Samsung appears to be the first laptop manufacturer to embed MIMO technology in its laptops. The laptops, available as of today, will use chips from Airgo Networks. These chips could, theoretically, increase data rates to 100 Mbps and extend signal range to up to 900 ft. (Airgo says its chips will more likely offer rates of about 45 Mbps.) 802.11g chips transmit data at about 25 Mbps, and offer range of between 150 and 300 ft. Because Samsung does not sell directly to consumers in the US, customers here will have to wait for an embedded solution in laptops.

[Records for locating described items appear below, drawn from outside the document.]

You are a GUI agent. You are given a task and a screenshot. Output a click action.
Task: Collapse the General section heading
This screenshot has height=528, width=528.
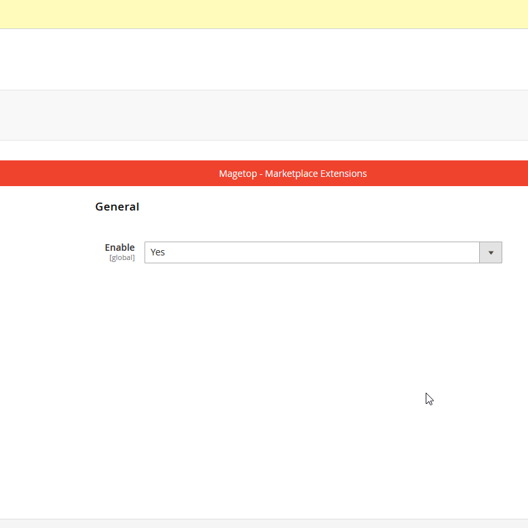click(x=117, y=207)
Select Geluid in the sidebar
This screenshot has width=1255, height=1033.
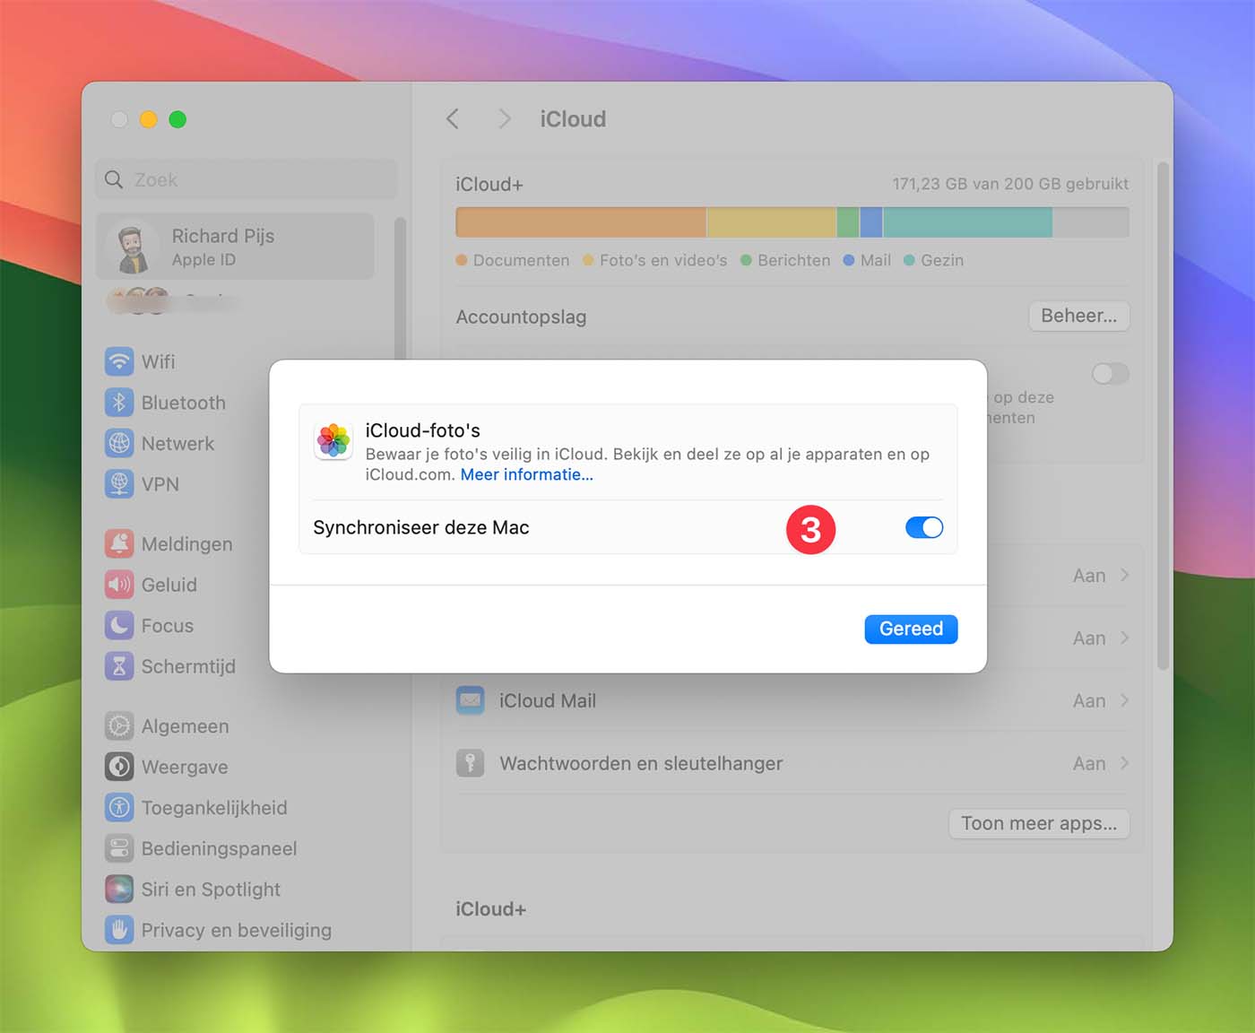click(x=169, y=585)
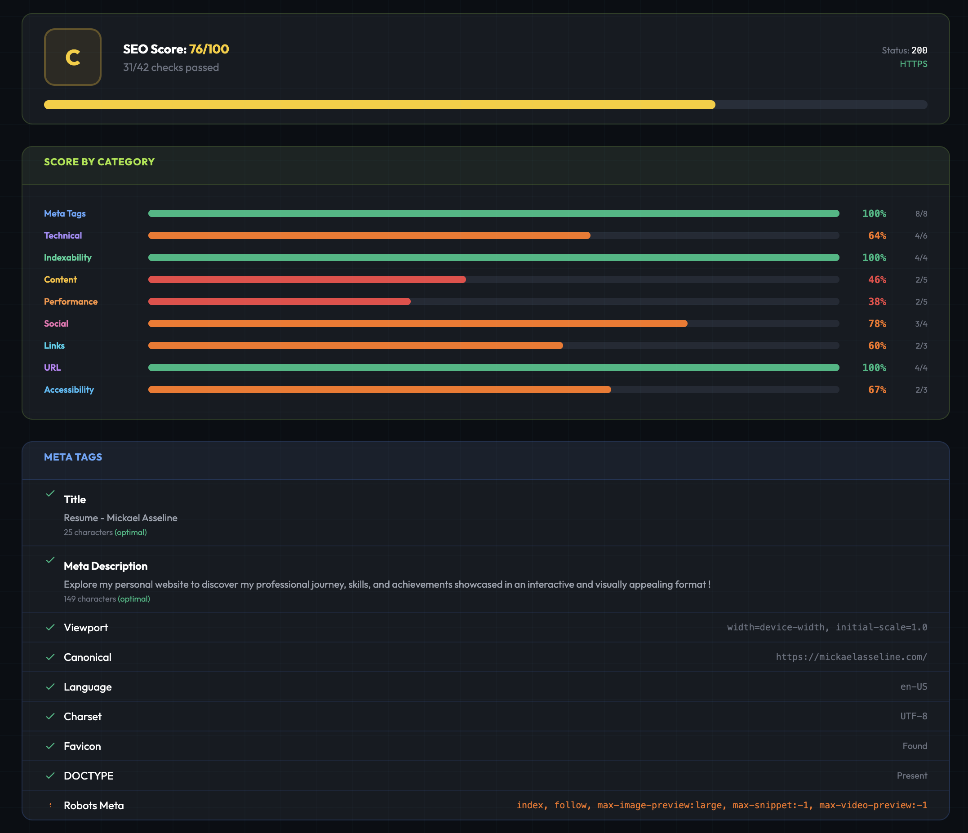This screenshot has width=968, height=833.
Task: Click the Meta Tags section header
Action: click(x=73, y=457)
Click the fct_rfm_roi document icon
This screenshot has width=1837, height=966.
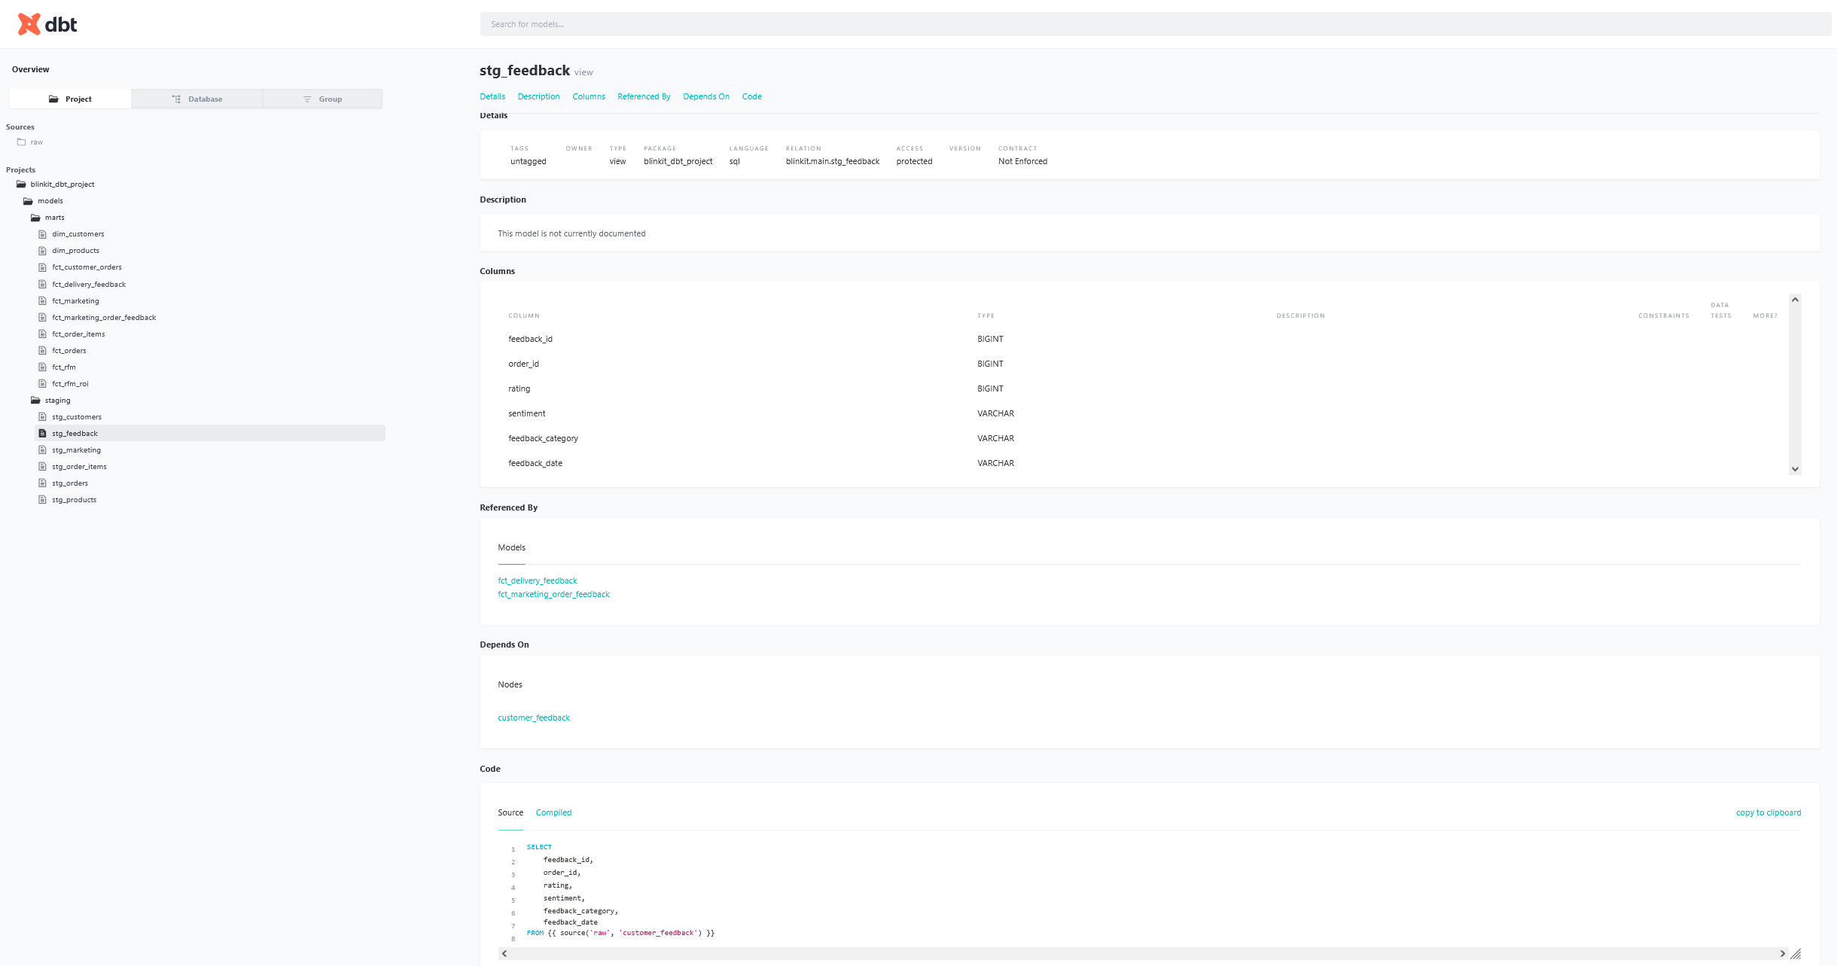click(x=43, y=384)
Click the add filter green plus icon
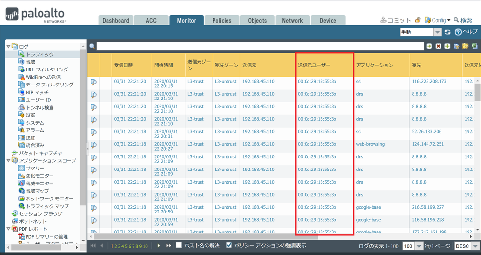The height and width of the screenshot is (255, 481). point(447,46)
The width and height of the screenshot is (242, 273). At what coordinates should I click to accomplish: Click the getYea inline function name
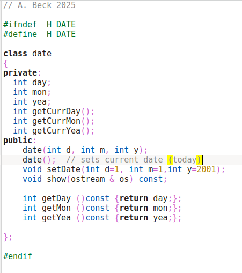[x=56, y=218]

MIMO technology will be at the heart of the emerging 802.11n standard. Linksys and Belkin already ship wireless routers and NICs which use the Airgo MIMO technology. MIMO has several advantages over current 802.11 technology. It allows two or more distinct signals to be carried simultaneously over the same 802.11 radio channel, thus allowing for more data to be transmitted over the available radio spectrum. It makes connections more reliable, since its radios "listen" to echo radio signals which bounce off walls and other obstacles, and directs radio traffic to the stronger path (a single radio is more likely to drop the conenction of slow down in the echo confusion). MIMO also allows radio trafiic to be sent around walls and other objects.
For more on Samsung's MIMO offering:
- see Marguerite Reardon's CNET report
ANALYSIS: The Samsung deal is illustrative of Airgo's growing lead in the pre-802.11n market. The two proposals for the 802.11n standard now competing for IEEE ratification are both based on MIMO technology. Airgo, the leader of one of the rival camps, says that its version of MIMO-based 802.11n now accounts for about 3 percent of the WiFi consumer products market.